SOAL LATIHAN ▸
a. Sebutkan semua dugaan perkara yang menjadi dasar pemeriksaan Surya Darmadi menurut keterangan foto dalam artikel tentang kasus Surya Darmadi.
b. Tulis lanjutan artikel tentang kasus Surya Darmadi, dimulai setelah kalimat terakhirnya.

KUTIPAN TEKS ▸

Baca berita dengan sedikit iklan, klik di sini

Bisnis

Soroti Kasus Surya Darmadi, Walhi Singgung Pembukaan Lahan Hutan yang Masif untuk Korporasi

Kasus Surya Darmadi hanya satu dari sekian permasalahan dalam tata kelola perkebunan sawit.

19 Januari 2023 | 16.33 WIB

Tersangka kasus dugaan korupsi Surya Darmadi tiba untuk mejalani pemeriksaan perdana di Gedung Kejaksaan Agung, Jakarta, Kamis, 18 Agustus 2022. Surya Darmadi jalani pemeriksaan terkait kasus dugaan korupsi, pencucian uang, dan penguasaan lahan sawit yang merugikan negara sebesar Rp 78 triliun. TEMPO / Hilman Fathurrahman W
Perbesar
Tersangka kasus dugaan korupsi Surya Darmadi tiba untuk mejalani pemeriksaan perdana di Gedung Kejaksaan Agung, Jakarta, Kamis, 18 Agustus 2022. Surya Darmadi jalani pemeriksaan terkait kasus dugaan korupsi, pencucian uang, dan penguasaan lahan sawit yang merugikan negara sebesar Rp 78 triliun. TEMPO / Hilman Fathurrahman W

Baca berita dengan sedikit iklan, klik di sini

slot-iklan-300x100

TEMPO.CO, Jakarta - Wahana Lingkungan Hidup (Walhi) menilai kasus Surya Darmadi hanya satu dari sekian permasalahan dalam tata kelola perkebunan sawit. Pengkampanye Hutan dan Kebun Walhi Nasional Uli Arta Siagian mengatakan pembongkaran hutan dilakukan begitu masif untuk diambil kekayaannya oleh korporasi. 

"Luas perkebunan sawit di Indonesia saat ini mencapai 16,5 juta hektar. “8,5 juta hektar sudah dilepaskan dan 71 persennya atau 6 juta hektar diberikan untuk korporasi sawit,” kata Uli dalam diskusi Menyoal Kerugian Keuangan Negara dan Perekonomian Aktivitas Ilegal dalam Kawasan Hutan Kasus Surya Darmadi, Kamis, 19 Januari 2023.

Baca JugaKasus Surya Darmadi, Walhi: Korupsi Berdampak Buruk bagi Lingkungan

Menurut Uli, praktik membuka hutan, menanaminya dengan sawit, kemudian merevisi tata ruang untuk pelepasan kawasan hutan sudah seperti modus yang jamak ditemukan. Tidak adanya penegakan hukum dan monitoring yang ketat pun membuat skalanya menjadi semakin luas.

DATA TERCATAT ▸
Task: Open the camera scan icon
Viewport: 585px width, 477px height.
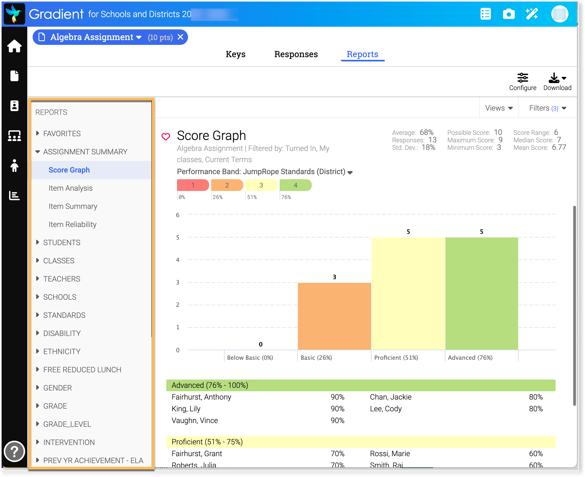Action: pos(509,14)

KUNCI JAWABAN ▸
a. Korupsi, pencucian uang, dan penguasaan lahan sawit.

b.
Dalam konteks ini, Uli memberi contoh praktik-praktik yang dilakukan dengan menggunakan Pasal 110 a dan 110 b UU Cipta Kerja tentang pemutihan kejahatan pelanggaran kegiatan usaha di kawasan hutan—yang kemudian digantikan dengan penerbitan Perpu Cipta Kerja pada 30 Desember 2022.

Meski UU Cipta Kerja dinyatakan inkonstitusional oleh Mahkamah Konstitusi pada 2021 lalu, dalam konteks hutan dan perkebunan sawit, pasal 110a dan 110b tetap berjalan. Berdasarkan data yang dikumpulkan Walhi hingga Agustus 2022, setidaknya ada 1.192 subjek hukum yang teridentifikasi di surat keputusan Kementerian Lingkungan Hidup dan Kehutanan (KLHK)—bahkan sampai tahap ke tujuh.

“Dan dari 1.192 itu, sekitar 52 persennya atau 616 entitasnya adalah korporasi. Jadi, lebih banyak lebih banyak memproses 110a dan 110b ayat a. Sedangkan 110 b ayat b yang bisa dipakai untuk mengakomodasi aktivitas masyarakat itu sangat kecil dan lambat diproses,” ungkap Uli.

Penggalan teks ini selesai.